Posted by JoyHawkins

Fake reviews are a growing problem for those of us that own small businesses. In the online world, it’s extremely easy to create a new account and leave either a positive or negative review for any business — regardless of whether you’ve ever tried to hire them.

Google has tons of policies for users that leave reviews. But in my experience they’re terrible at automatically catching violations of these policies. At my agency, my team spends time each month carefully monitoring reviews for our clients and their competitors. The good news is that if you’re diligent at tracking them and can make a good enough case for why the reviews are against the guidelines, you can get them removed by contacting Google on Twitter, Facebook, or reporting via the forum.

Recently, my company got hit with three negative reviews, all left in the span of 5 minutes:

Two of the three reviews were ratings without reviews. These are the hardest to get rid of because Google will normally tell you that they don’t violate the guidelines — since there’s no text on them. I instantly knew they weren’t customers because I’m really selective about who I work with and keep my client base small intentionally. I would know if someone that was paying me was unhappy.

The challenge with negative reviews on Google

The challenge is that Google doesn’t know who your customers are, and they won’t accept “this wasn’t a customer” as an acceptable reason to remove a review, since they allow people to use anonymous usernames. In most cases, it’s extremely difficult to prove the identity of someone online.

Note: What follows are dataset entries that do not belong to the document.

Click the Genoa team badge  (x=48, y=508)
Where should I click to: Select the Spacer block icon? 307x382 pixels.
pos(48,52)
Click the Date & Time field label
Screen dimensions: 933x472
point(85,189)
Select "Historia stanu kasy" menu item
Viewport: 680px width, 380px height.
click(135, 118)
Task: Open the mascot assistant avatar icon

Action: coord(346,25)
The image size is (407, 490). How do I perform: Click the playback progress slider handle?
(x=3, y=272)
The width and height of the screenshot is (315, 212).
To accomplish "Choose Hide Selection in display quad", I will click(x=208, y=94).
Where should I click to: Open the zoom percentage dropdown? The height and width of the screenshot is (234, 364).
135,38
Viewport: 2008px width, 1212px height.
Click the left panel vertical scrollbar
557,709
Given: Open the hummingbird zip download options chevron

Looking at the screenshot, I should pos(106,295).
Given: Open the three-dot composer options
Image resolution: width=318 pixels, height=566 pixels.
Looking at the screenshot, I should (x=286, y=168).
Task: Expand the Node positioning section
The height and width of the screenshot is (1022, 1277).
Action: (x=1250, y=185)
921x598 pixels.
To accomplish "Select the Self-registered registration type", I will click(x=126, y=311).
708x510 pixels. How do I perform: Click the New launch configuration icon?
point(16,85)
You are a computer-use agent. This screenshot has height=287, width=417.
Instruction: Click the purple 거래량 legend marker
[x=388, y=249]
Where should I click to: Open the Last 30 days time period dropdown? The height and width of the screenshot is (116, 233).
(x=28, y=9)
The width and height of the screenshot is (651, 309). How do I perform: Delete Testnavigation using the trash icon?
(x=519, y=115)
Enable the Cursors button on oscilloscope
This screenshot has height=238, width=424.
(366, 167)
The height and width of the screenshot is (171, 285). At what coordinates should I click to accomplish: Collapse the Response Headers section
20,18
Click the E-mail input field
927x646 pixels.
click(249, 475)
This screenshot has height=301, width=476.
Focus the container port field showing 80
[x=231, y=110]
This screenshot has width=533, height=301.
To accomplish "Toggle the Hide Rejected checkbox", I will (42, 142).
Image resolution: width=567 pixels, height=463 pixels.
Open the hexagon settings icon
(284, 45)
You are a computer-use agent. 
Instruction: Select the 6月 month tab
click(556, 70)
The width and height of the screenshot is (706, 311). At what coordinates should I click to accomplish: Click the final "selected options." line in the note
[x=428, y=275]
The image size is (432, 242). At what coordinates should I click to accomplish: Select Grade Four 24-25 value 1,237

The other challenge is that a person doesn’t have to be a customer to be eligible to leave a review. They have to have a “customer experience,” which could be anything from trying to call you and getting your voicemail to dropping by your office and just browsing around.

How to respond

When you work hard to build a good, ethical business, it’s always infuriating when a random person has the power to destroy what took you years to build. I’d be lying if I said I wasn’t the least bit upset when these reviews came in. Thankfully, I was able to follow the advice I’ve given many people in the last decade, which is to calm down and think about what your future prospects will see when they come across review and the way you respond to it.

Solution: Share your dilemma

I decided to post on Twitter and Facebook about my lovely three negative reviews, and the response I got was overwhelming. People had really great and amusing things to say about my dilemma.

https://platform.twitter.com/widgets.js

Whoever was behind these three reviews was seeking to harm my business. The irony is that they actually helped me, because I ended up getting three new positive reviews as a result of sharing my experience with people that I knew would rally behind me.

For most businesses, your evangelists might not be on Twitter, but you could post about it on your personal Facebook profile. Any friends that have used your service or patronized your business would likely respond in the same manner. It’s important to note that I never asked anyone to review me when posting this — it was simply the natural response from people that were a fan of my company and what we stand for. If you’re a great company, you’ll have these types of customers and they should be the people you want to share this experience with!

But what about getting the negative reviews removed?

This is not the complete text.